Il se tut, garda le silence. L'avais-je piégé ? J'avais en tout cas pénétré l'aporie – la contradiction insoluble – de son système de raisonnement.

Il me regarda calmement. Il n'avait pas l'air vexé, sa respiration ne semblait pas brisée sous le coup d'une vexation imparable. Il paraissait même, curieusement, redevable de cet assaut porté contre sa réflexion, et il me considérait, je crois, avec le respect d'un homme qui mesure soudain la force de son adversaire et qui l'en apprécie davantage.

« Je pourrais, dit-il alors, vous dresser par exemple la liste considérable d'animaux de compagnie qui ont disparu dans des conditions inimaginables...

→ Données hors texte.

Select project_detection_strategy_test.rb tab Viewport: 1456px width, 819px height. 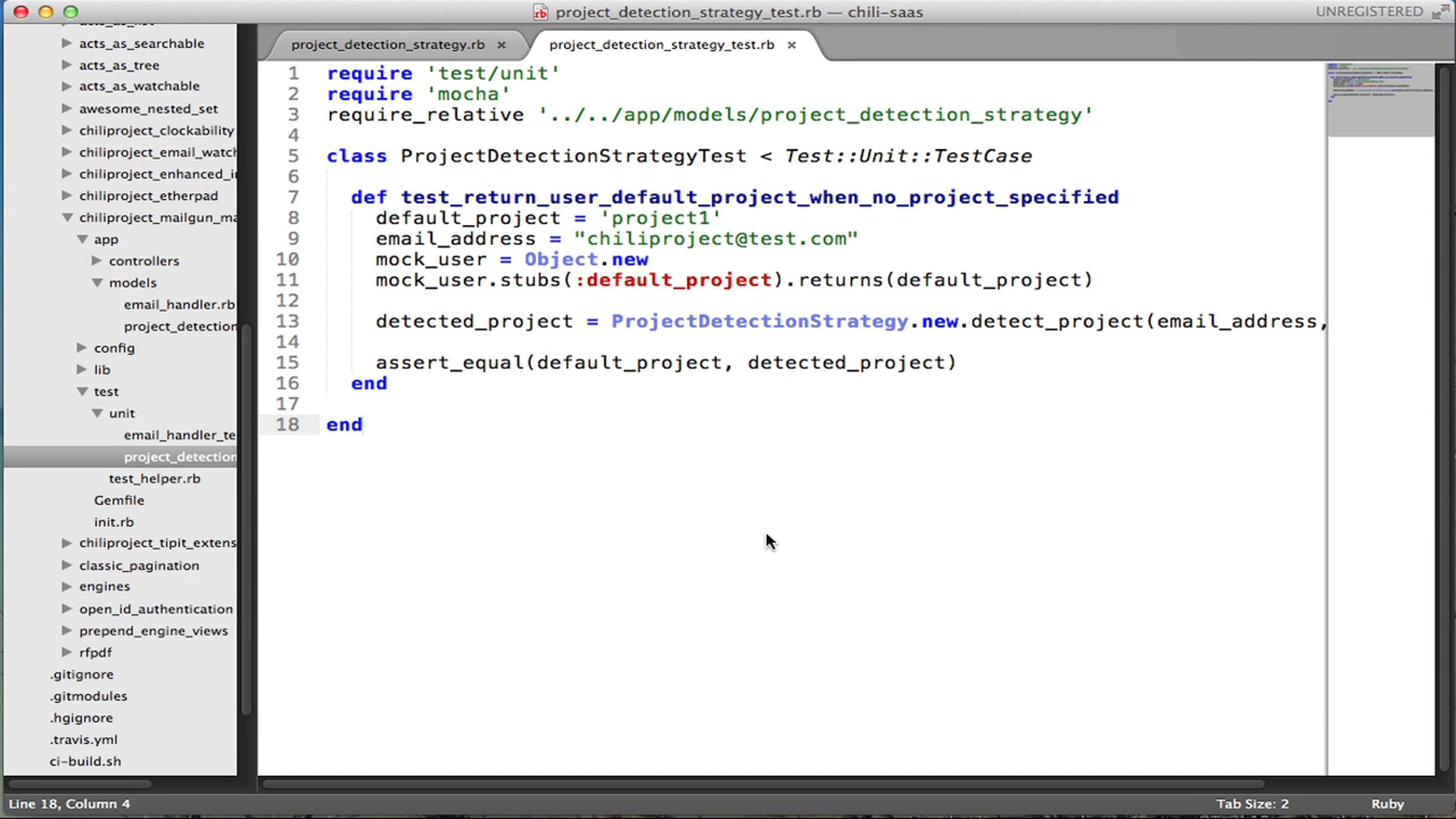click(x=662, y=45)
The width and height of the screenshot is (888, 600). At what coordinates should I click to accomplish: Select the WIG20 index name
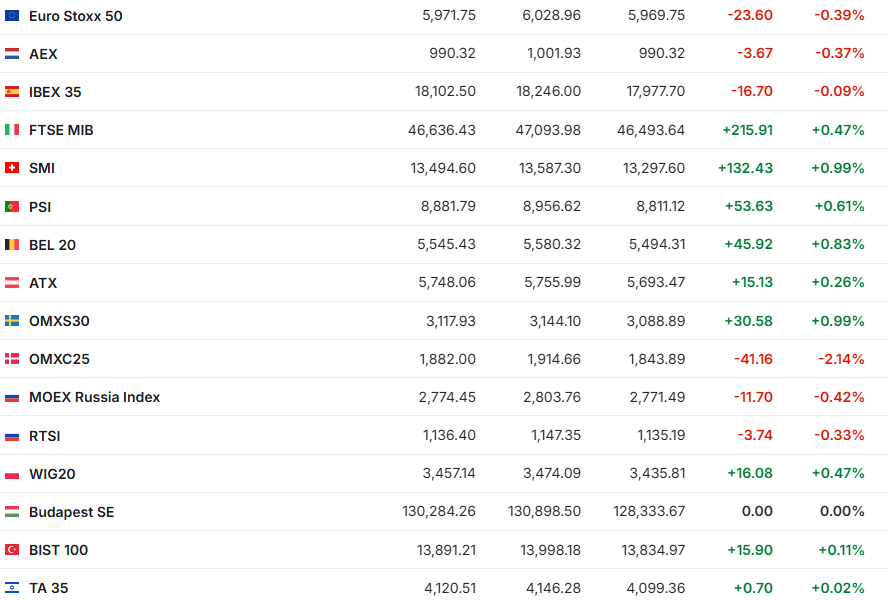(x=52, y=474)
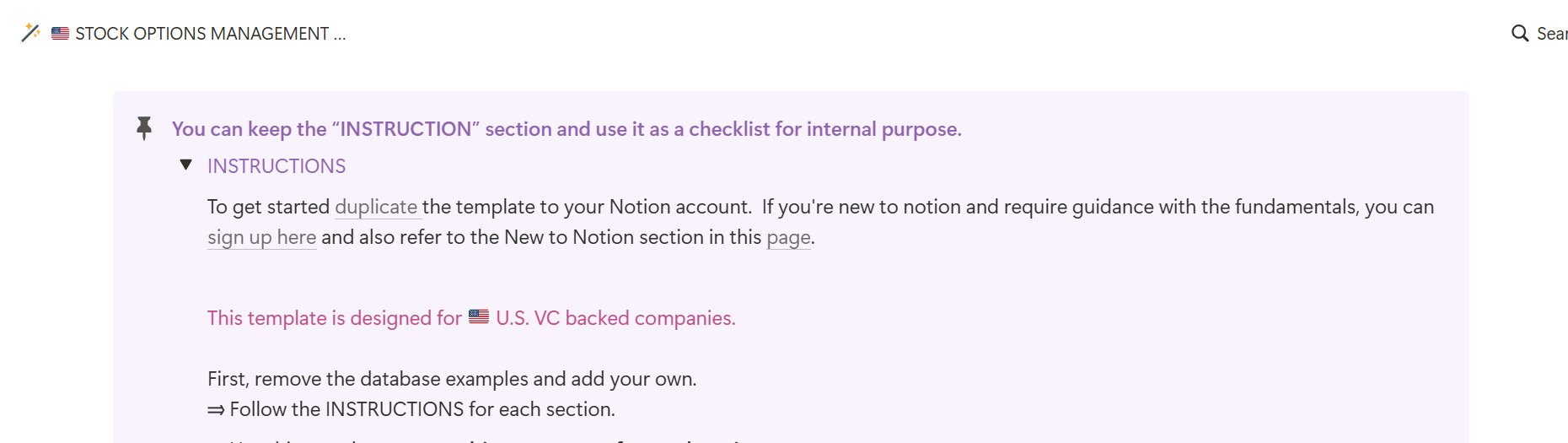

— Mais ça ne servirait à rien, rétorquai-je. Voyez-vous, mon beau-père a perdu il y a cinq ans un très joli chien de chasse qu'il appréciait beaucoup. Par mégarde, il l'avait laissé libre dans son jardin au lieu de le serrer dans sa remise habituelle. L'animal simplement aura profité de cet oubli et trouvé un moyen de s'évader : même mon beau-père en convient. Cela ne prouve rien. Du reste, un être mobile dispose toujours d'une faculté de plus pour disparaître, à savoir : ses pattes.

— Vous l'avez dit : ça ne servirait à rien. Pour autant, je juge très possible également que votre beau-père n'ait rien oublié du tout, qu'il ait bien remisé l'animal comme d'habitude, mais que, l'ayant constaté disparu sans la moindre explication possible, il ait aussitôt fait de se persuader qu'il avait commis une erreur, puisqu'il le fallait.

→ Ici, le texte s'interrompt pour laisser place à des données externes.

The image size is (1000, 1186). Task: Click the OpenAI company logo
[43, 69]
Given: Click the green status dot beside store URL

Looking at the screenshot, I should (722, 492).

— Séduisant, commentai-je. Mais une nouvelle fois : indémontrable. »

Il respira un moment, plus profondément qu'à nul autre moment que nous avions passé ensemble. L'ombre autour de nous paraissait plus dense, le silence plus lourd, bien que la nuit fût complète depuis le commencement et qu'en bas les voix des convives eussent toujours été assourdies par les pierres et le plancher. Il cherchait à déguiser sa nervosité, hésitait à dévoiler quelque chose. Il parut prendre alors une sorte de résolution intérieure et, enfin, se lança :

« Quelquefois, prononça-t-il, certains intérêts supérieurs obligent les hommes à tenir compte même des disparitions les plus insolites. Cela est arrivé, voyez-vous, des dizaines, des milliers de fois depuis que l'homme existe et dispose d'une bonne mémoire. Et non seulement il n'y a pas que de petits objets qui disparaissent, mais, dans certaines circonstances, de grandes, d'immenses choses peuvent également s'évanouir sans laisser la moindre trace. »

Je le laissai poursuivre. Il fallait nécessairement, songeai-je, que viennent bientôt les exemples.

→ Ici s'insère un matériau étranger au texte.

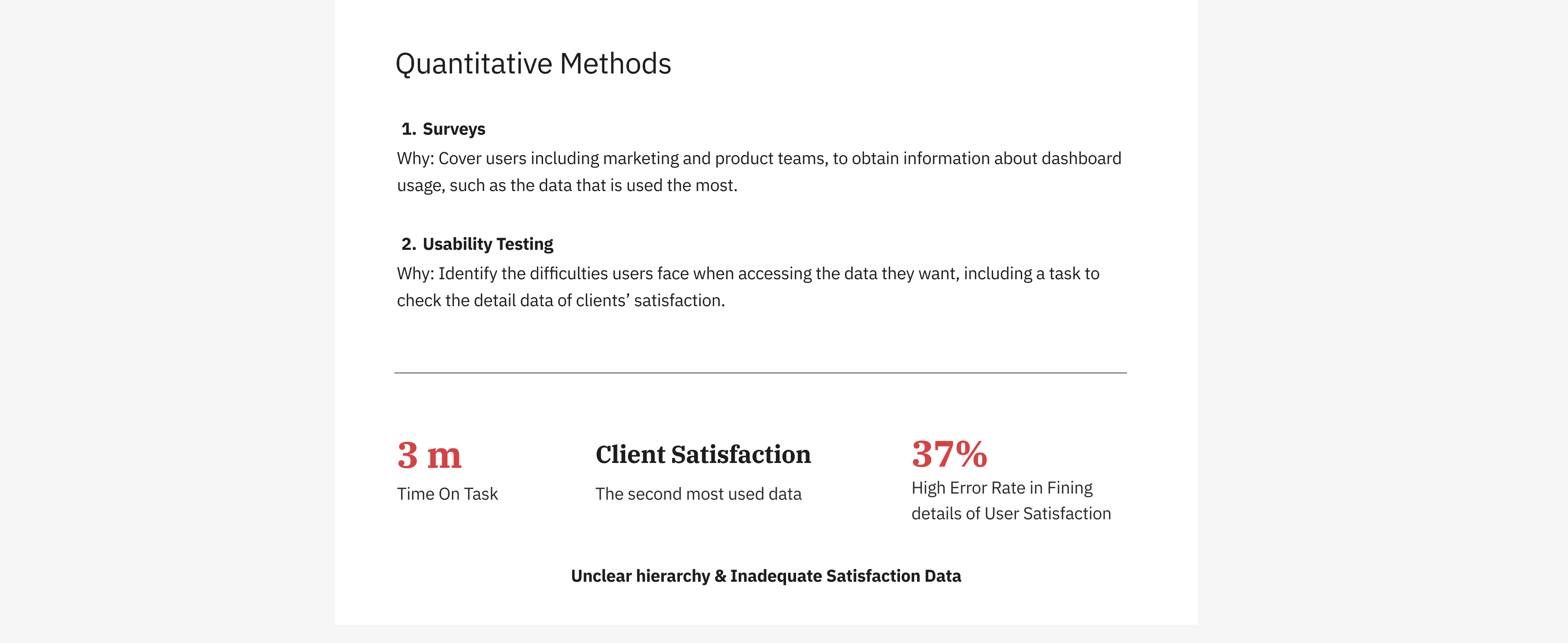Click the Quantitative Methods heading

pos(533,65)
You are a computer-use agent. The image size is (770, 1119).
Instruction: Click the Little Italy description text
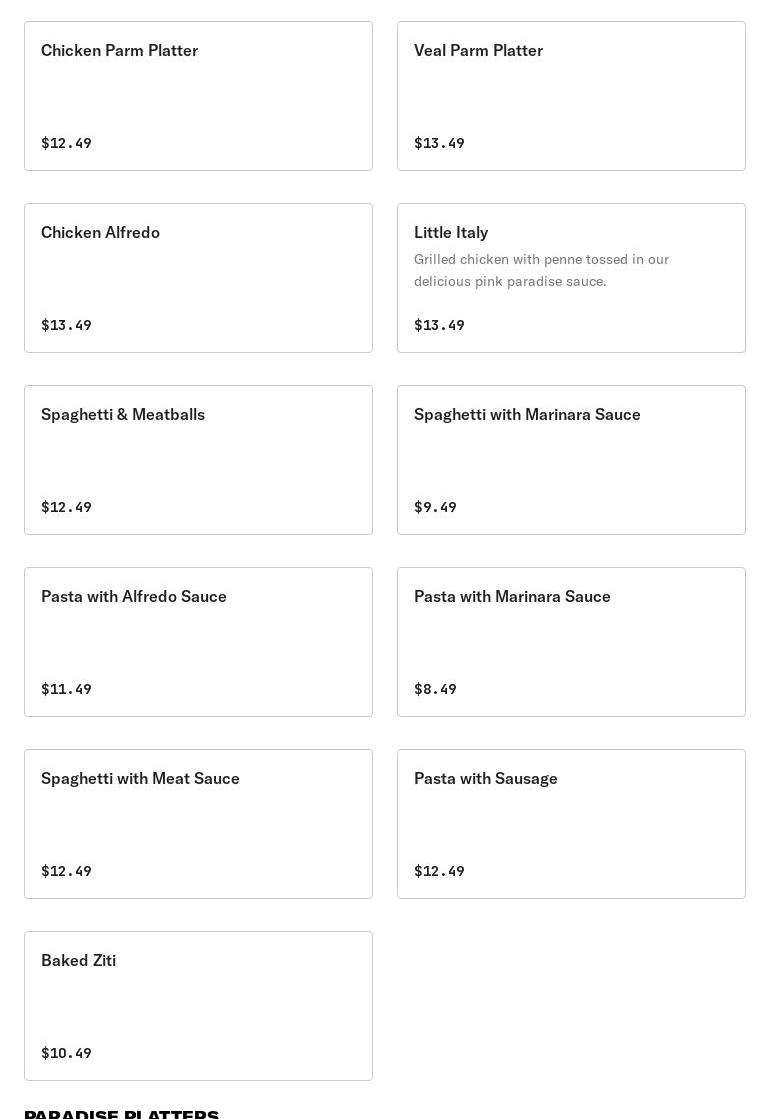pos(541,270)
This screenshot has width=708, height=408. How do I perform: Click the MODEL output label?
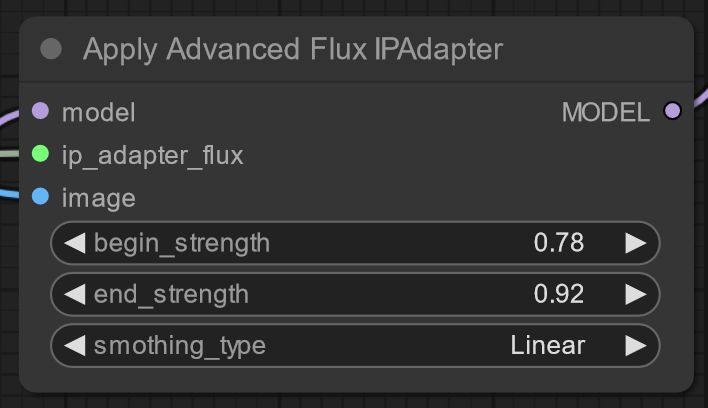(x=605, y=113)
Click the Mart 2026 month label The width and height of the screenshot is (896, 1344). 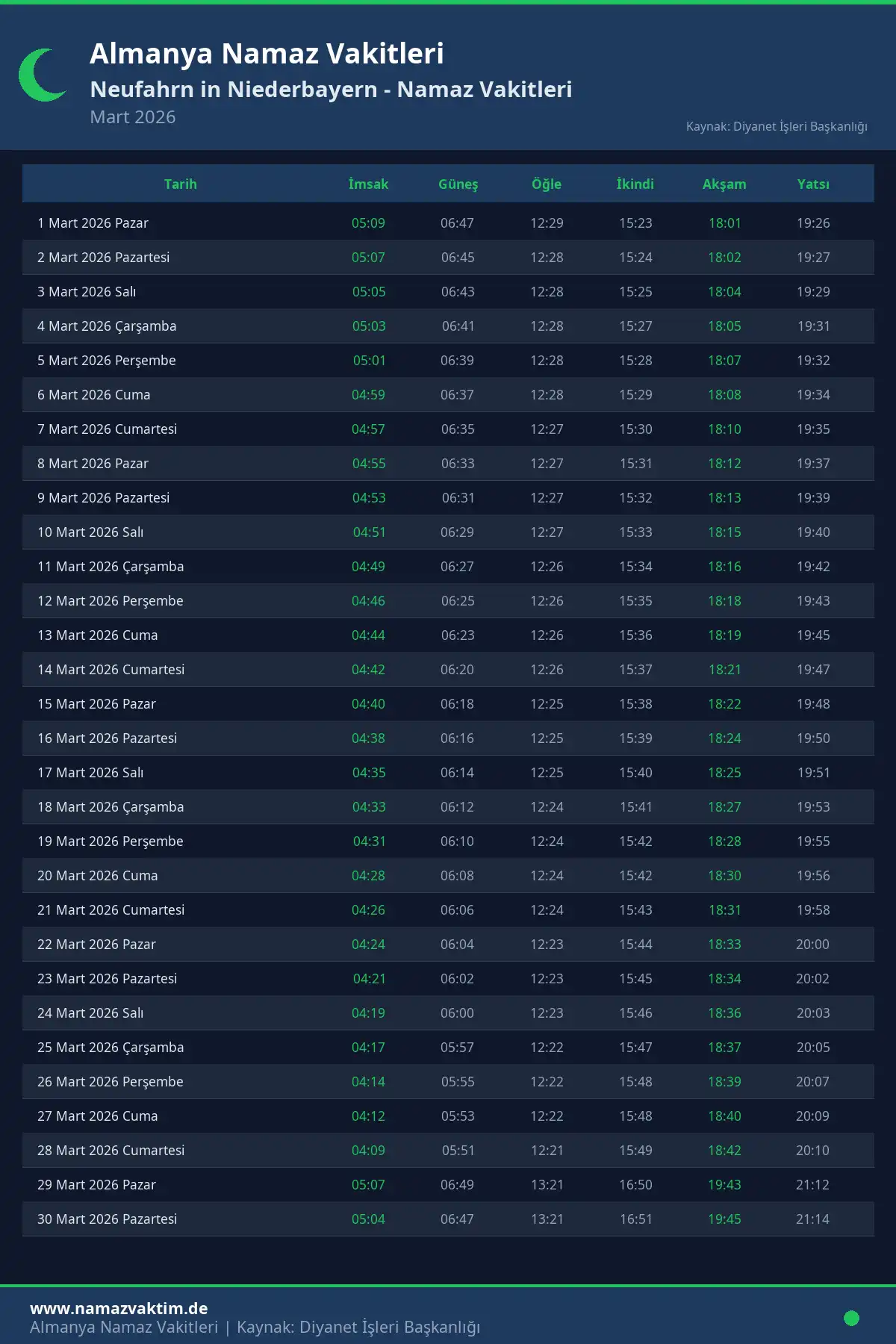click(x=133, y=117)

« Bon sang ! éructa-t-il, je ne sais même pas par où commencer ! Il faudrait débuter par la fin, par les conclusions mêmes, pour que vous compreniez la façon dont presque tous les événements inquiétants de l'histoire humaine sont liés à des disparitions ! Mais il faut des circonstances bien particulières pour les prendre au sérieux. Par exemple des guerres.

— Des guerres ?

— Bien sûr des guerres ! Autrement, personne ne s'y intéresse ! Songez-y : dans tous les pays développés où l'on recense rigoureusement les disparitions d'individus, on dénombre par an environ un avis de recherche pour mille habitants. Or, comme je vous l'ai dit, 4% des disparitions déposées ne débouchent absolument sur aucun résultat administratif. Mettez donc tout ceci sur sept milliards d'habitants sur terre comme si tous les pays du monde étaient en mesure d'enregistrer ces déclarations, et vous verrez qu'en temps de paix, d'une façon plus que surprenante, d'une façon scandaleuse même, personne ne se soucie raisonnablement de la prodigieuse quantité d'individus qui disparaissent continuellement. Et ce nombre est pourtant astronomique ! En revanche, en temps de guerre...

— Attendez ! attendez ! » l'interrompis-je.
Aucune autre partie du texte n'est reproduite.